Expertos estiman que el incremento gradual del IVA a la gasolina y al diésel —5% en 2026, 10% en 2027 y hasta 19% en 2028— podría añadir entre 0,4 y 1,0 puntos porcentuales a la inflación en cada año de ajuste. El golpe sería especialmente severo en regiones dependientes del transporte de carga. En paralelo, los cambios en retenciones para personas de ingresos medios y altos reducirían su capacidad de compra, erosionando el consumo, que venía mostrando signos de recuperación gracias a la estabilización de la inflación y las tasas de interés.
Exministros de Hacienda como José Manuel Restrepo y José Antonio Ocampo han coincidido en que la reforma es innecesaria e inviable si no se acompaña de un recorte serio al gasto de funcionamiento. Mientras Restrepo la ve como un intento del Gobierno de victimizarse ante una eventual derrota en el Congreso, Ocampo advierte que no puede tramitarse sin una propuesta concreta de austeridad estatal. En otras palabras, el verdadero problema no es de recaudo, sino de disciplina fiscal.
Una gran responsabilidad tenemos los parlamentarios de legislar en defensa de los ciudadanos. Esta es una discusión sobre el rumbo económico y social del país, en el que las mayorías se sienten atropelladas, lesionadas en sus intereses y ven amenazado su futuro inmediato, por cuenta de los muchos impuestos. Aumentar impuestos sin contener el gasto es persistir en el error: más impuestos, menos consumo y menos bienestar.

* Actividades y ejercicios:
a – Transcribe del fragmento sobre la reforma el pasaje que comienza con "Expertos estiman que" y continúa hasta "tasas de interés.".
b – Según el fragmento sobre la reforma, ¿hasta qué porcentaje llegaría el IVA a la gasolina y al diésel en 2028?
Los datos no intervienen en esta actividad.

* Datos proporcionados:
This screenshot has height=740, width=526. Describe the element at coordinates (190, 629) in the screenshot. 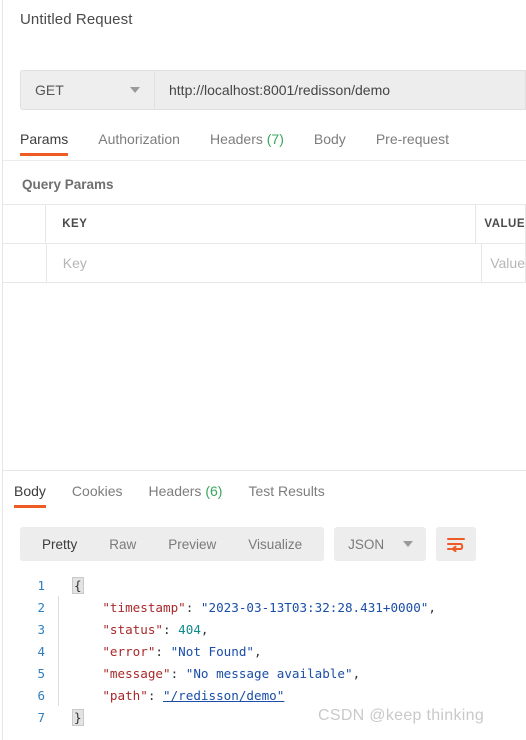

I see `json-value: 404` at that location.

* Respuestas:
a –
Expertos estiman que el incremento gradual del IVA a la gasolina y al diésel —5% en 2026, 10% en 2027 y hasta 19% en 2028— podría añadir entre 0,4 y 1,0 puntos porcentuales a la inflación en cada año de ajuste. El golpe sería especialmente severo en regiones dependientes del transporte de carga. En paralelo, los cambios en retenciones para personas de ingresos medios y altos reducirían su capacidad de compra, erosionando el consumo, que venía mostrando signos de recuperación gracias a la estabilización de la inflación y las tasas de interés.

b – Hasta el 19%.